Activity: Can you reproduce the data beneath, keeping every line exact?
Start of Given data
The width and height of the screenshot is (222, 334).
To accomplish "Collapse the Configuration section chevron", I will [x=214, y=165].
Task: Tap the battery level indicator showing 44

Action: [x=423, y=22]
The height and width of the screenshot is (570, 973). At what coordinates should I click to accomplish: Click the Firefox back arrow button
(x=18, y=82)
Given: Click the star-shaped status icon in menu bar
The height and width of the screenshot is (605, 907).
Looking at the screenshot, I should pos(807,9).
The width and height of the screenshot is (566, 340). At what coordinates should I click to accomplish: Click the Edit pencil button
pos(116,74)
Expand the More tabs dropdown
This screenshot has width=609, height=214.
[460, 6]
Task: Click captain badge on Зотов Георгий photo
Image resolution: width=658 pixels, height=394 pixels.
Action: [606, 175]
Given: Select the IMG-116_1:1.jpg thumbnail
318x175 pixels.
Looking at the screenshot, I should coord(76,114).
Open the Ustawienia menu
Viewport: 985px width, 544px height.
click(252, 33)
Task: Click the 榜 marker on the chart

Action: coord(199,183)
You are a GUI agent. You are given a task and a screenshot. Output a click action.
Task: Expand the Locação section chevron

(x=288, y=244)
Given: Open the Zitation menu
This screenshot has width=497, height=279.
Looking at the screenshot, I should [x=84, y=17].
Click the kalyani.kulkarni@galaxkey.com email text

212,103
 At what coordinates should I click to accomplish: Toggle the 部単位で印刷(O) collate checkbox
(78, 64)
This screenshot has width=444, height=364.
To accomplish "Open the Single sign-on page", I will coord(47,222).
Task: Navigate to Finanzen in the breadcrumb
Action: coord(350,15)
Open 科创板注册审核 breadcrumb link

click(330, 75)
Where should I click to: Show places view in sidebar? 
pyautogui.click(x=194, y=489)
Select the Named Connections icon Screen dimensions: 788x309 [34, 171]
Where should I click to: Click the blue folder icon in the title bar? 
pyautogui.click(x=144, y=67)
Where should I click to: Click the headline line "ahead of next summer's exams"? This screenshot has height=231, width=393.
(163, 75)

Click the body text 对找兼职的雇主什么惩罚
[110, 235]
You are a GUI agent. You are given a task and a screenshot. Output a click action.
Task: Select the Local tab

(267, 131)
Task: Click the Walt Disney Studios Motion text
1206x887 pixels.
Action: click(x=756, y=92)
End of Given data
Output of the task:
The width and height of the screenshot is (222, 334).
To accomplish "Collapse the Configuration section chevron", I will [x=214, y=165].
Task: Tap the battery level indicator showing 44

Action: [x=423, y=22]
The height and width of the screenshot is (570, 973). At what coordinates should I click to accomplish: Click the Firefox back arrow button
(x=18, y=82)
Given: Click the star-shaped status icon in menu bar
The height and width of the screenshot is (605, 907).
Looking at the screenshot, I should pos(807,9).
The width and height of the screenshot is (566, 340). At what coordinates should I click to accomplish: Click the Edit pencil button
pos(116,74)
Expand the More tabs dropdown
This screenshot has width=609, height=214.
[460, 6]
Task: Click captain badge on Зотов Георгий photo
Image resolution: width=658 pixels, height=394 pixels.
Action: [606, 175]
Given: Select the IMG-116_1:1.jpg thumbnail
318x175 pixels.
Looking at the screenshot, I should coord(76,114).
Open the Ustawienia menu
Viewport: 985px width, 544px height.
click(252, 33)
Task: Click the 榜 marker on the chart

Action: coord(199,183)
You are a GUI agent. You are given a task and a screenshot. Output a click action.
Task: Expand the Locação section chevron

(x=288, y=244)
Given: Open the Zitation menu
This screenshot has width=497, height=279.
Looking at the screenshot, I should [x=84, y=17].
Click the kalyani.kulkarni@galaxkey.com email text

212,103
 At what coordinates should I click to accomplish: Toggle the 部単位で印刷(O) collate checkbox
(78, 64)
This screenshot has width=444, height=364.
To accomplish "Open the Single sign-on page", I will coord(47,222).
Task: Navigate to Finanzen in the breadcrumb
Action: coord(350,15)
Open 科创板注册审核 breadcrumb link

click(330, 75)
Where should I click to: Show places view in sidebar? 
pyautogui.click(x=194, y=489)
Select the Named Connections icon Screen dimensions: 788x309 [34, 171]
Where should I click to: Click the blue folder icon in the title bar? 
pyautogui.click(x=144, y=67)
Where should I click to: Click the headline line "ahead of next summer's exams"? This screenshot has height=231, width=393.
(163, 75)

Click the body text 对找兼职的雇主什么惩罚
[110, 235]
You are a GUI agent. You are given a task and a screenshot. Output a click action.
Task: Select the Local tab

(267, 131)
Task: Click the Walt Disney Studios Motion text
1206x887 pixels.
Action: click(x=756, y=92)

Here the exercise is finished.